I inhaled and exhaled. Jake's eyes were watching the whole city, he was serious, steady and unbothered.
"Mind playing a song?", he asked.
"I'm not in a mood", I replied.
"What about Coldplay? You love 'em. The moon is yellow, you want me to play the song that titled just like the moon tonight?"
Yellow
Yellow
Yellow
I remembered Sadie in my car, we were having the time of our lives listening to that beautiful song. It was her favorite and mine too. That incredible night was yellow, it was all yellow.
"No Jake. It reminds me of her"
"Who?"
"Sadie"
There was silence. Until I couldn't take it anymore and my tears burst out. I always kept my pain like a secret one. I had pain in myself, in my apartment, in my kitchen, in the company, in my office and for this city. The pain that defined to be bearable but I thought wrong.
"I love her"
"You can't love two people Jared"
"I tried to be grand about it. I love Rosie, ever since I was sixteen, she's always in my mind, in my heart.

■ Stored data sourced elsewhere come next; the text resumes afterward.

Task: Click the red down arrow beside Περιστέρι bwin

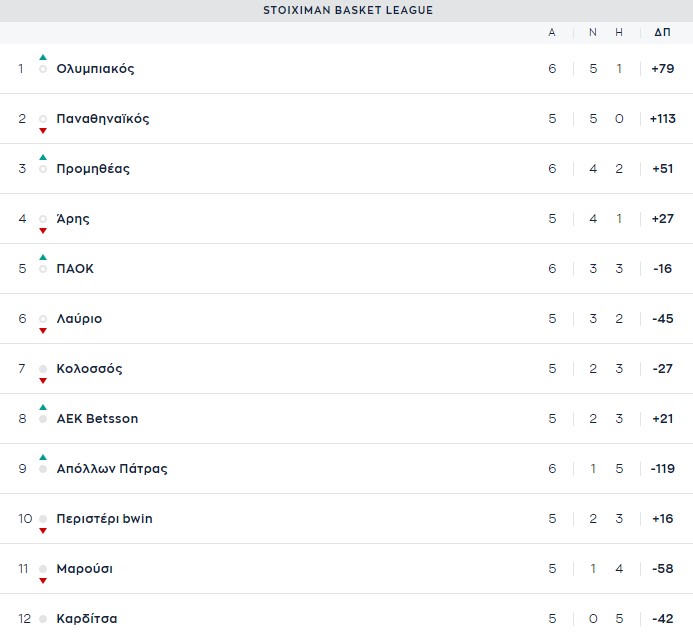Action: pyautogui.click(x=43, y=531)
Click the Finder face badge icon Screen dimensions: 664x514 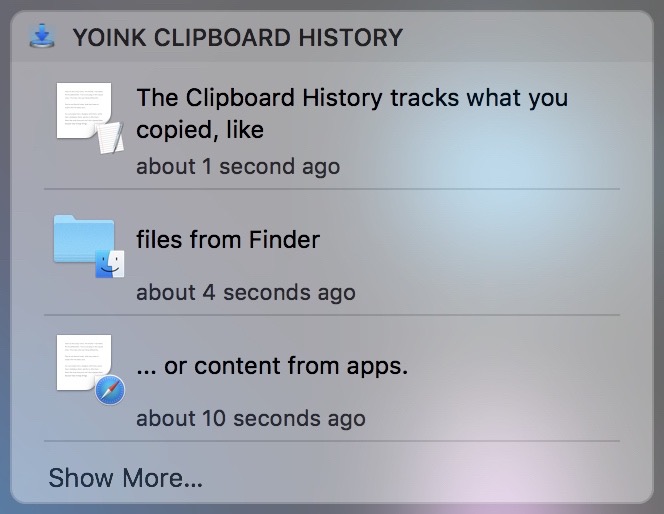(110, 264)
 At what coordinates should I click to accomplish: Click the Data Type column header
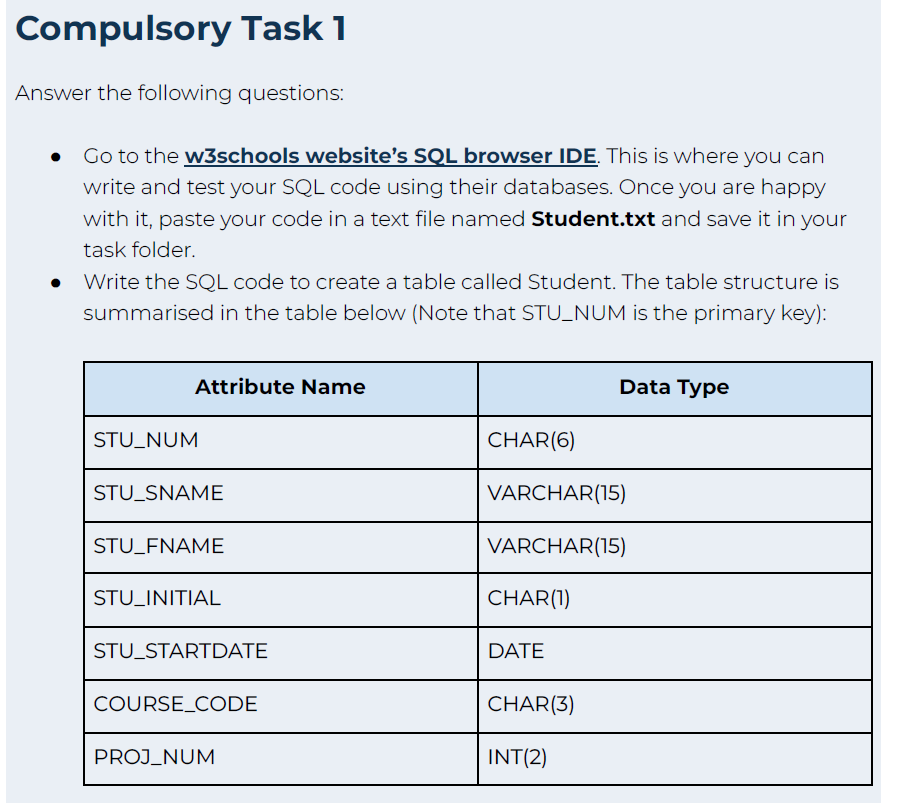[674, 388]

When she married me, it was all a great bomb, I became the luckiest man alive not until she moved out of the reality and welcomed another world in her mind. When I met Sadie, it was my 30th birthday, that was my wife's birthday too. I asked her for a wish and she said 'I wish you will always find what you are looking for' ... Honestly, I found what I'm looking for, it was her ... Sadie, but I'm not the man for her Jake. I tried to be but I can't, I have my wife, I'm married and I can't leave Rosie there. I can't Jake"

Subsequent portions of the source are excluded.